All sides may talk about loyalty, but it’s all about sustainability and creating the best possible opportunity of success moving forward. And no matter the respect San Francisco’s front office may have for Frank Gore, it’s time that it moves on from the near 32-year-old running back.
There are multiple reasons for this.
Gore’s lack of production in big games recently has to be a bit worrisome to the brass in Santa Clara. In his last three games against the division-rival Seattle Seahawks, Gore has put up a total of 71 yards on 32 attempts for an average of 2.2 yards per attempt. It’s not a coincidence that the 49ers averaged nine points per game in those three games. Gore may have success against some of the lesser run defense. See the over 300 yards he put up against the San Diego Chargers and Arizona Cardinals in the team’s final two games of the 2014 season. However, he simply hasn’t provided the necessary spark against some of the best defenses the league has to offer.
The cut-off point in terms of consistent success for some of the top running backs around the NFL seems to be about 2,500 rush attempts. Sure you have your Emmitt Smith’s of the world who still put up huge numbers after 3,000 rush attempts, but that’s an exception to the rule. A recent example of a running back with the same running style as Gore would be Atlanta Falcons veteran Steven Jackson, who himself started slowing down once he hit that 2,500 attempt plateau. Other recent examples include Eddie George, Jamal Lewis and Edgerrin James—three of the top running backs of the modern era.
Then you the roster dynamics in San Francisco. The team selected former Ohio State standout Carlos Hyde in the second round of the 2014 draft and view him to be the long-term solution at running back. Hyde averaged four yards per attempt in substantial playing time (83 attempts) behind Gore as a rookie. Much like Gore, the young running back also fits San Francisco’s down-hill rushing scheme to a T. Even if the 49ers were to go to a zone-blocking scheme under new offensive line coach Chris Foerster, Hyde has the athleticism to make it work. In addition to Hyde, San Francisco retained injured running back Kendall Hunter on an extension this past regular season. Despite recent injury issues, Hunter is averaging 4.6 yards per attempt in his career and is seen as a solid complimentary running back.
This doesn’t even take into account the tendency in San Francisco to select a running back in every draft. Since selecting Glen Coffee in the third round of the 2009 draft, the 49ers have picked a running back each season. Anthony Dixon (2010), Kendall Hunter (2011), LaMichael James (2012), Marcus Lattimore (2013) and Carlos Hyde (2014). It doesn’t take a genius to realize the trend here. There’s a strong likelihood that San Francisco will once against draft a running back in 2015. If that’s the case, there might not be any room on the roster for a 32-year-old running back with nearly 2,800 total touches under his belt.
Then you have San Francisco’s cap situation—currently just below the threshold entering free agency.
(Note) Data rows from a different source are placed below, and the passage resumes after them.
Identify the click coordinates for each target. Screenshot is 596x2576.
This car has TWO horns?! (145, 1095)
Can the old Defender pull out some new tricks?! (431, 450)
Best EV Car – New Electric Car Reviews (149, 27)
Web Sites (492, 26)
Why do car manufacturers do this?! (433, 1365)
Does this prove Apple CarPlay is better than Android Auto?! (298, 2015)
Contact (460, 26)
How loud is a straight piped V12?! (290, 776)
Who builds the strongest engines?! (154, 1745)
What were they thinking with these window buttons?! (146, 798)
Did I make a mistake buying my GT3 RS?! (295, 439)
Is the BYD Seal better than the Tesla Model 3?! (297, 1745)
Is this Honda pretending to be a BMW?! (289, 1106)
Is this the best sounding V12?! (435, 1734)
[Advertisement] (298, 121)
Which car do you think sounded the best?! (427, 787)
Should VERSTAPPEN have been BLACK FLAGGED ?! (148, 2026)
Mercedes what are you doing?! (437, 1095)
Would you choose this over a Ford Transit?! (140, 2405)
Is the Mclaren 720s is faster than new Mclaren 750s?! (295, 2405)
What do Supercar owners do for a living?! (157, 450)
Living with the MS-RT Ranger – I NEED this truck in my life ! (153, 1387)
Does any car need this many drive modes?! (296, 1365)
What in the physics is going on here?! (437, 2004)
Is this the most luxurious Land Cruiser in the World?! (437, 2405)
With a ton of internal free agents and the potential of actually making a rare trek into the open market, general manager Trent Baalke and company simply might not be able to throw starter-caliber money at Gore.
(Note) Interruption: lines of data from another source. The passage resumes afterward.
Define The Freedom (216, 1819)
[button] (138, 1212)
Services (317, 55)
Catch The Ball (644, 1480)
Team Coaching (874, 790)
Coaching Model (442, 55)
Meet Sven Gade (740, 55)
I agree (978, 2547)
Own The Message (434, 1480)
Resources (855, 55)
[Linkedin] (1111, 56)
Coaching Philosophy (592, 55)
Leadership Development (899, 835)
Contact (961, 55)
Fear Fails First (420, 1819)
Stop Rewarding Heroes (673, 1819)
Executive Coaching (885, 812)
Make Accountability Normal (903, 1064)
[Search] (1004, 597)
A lot has been made about the dysfunction in Santa Clara since the team “mutually parted ways” with former head coach Jim Harbaugh. And for good reason. The criticism this front office has received was brought on by the actions of the front office itself. However, there should be no real criticism directed at this regime should it decide to let Gore walk in free agency. And no matter how hard it might be for fans to see Gore in another uniform next season, that might be the ideal scenario for both parties.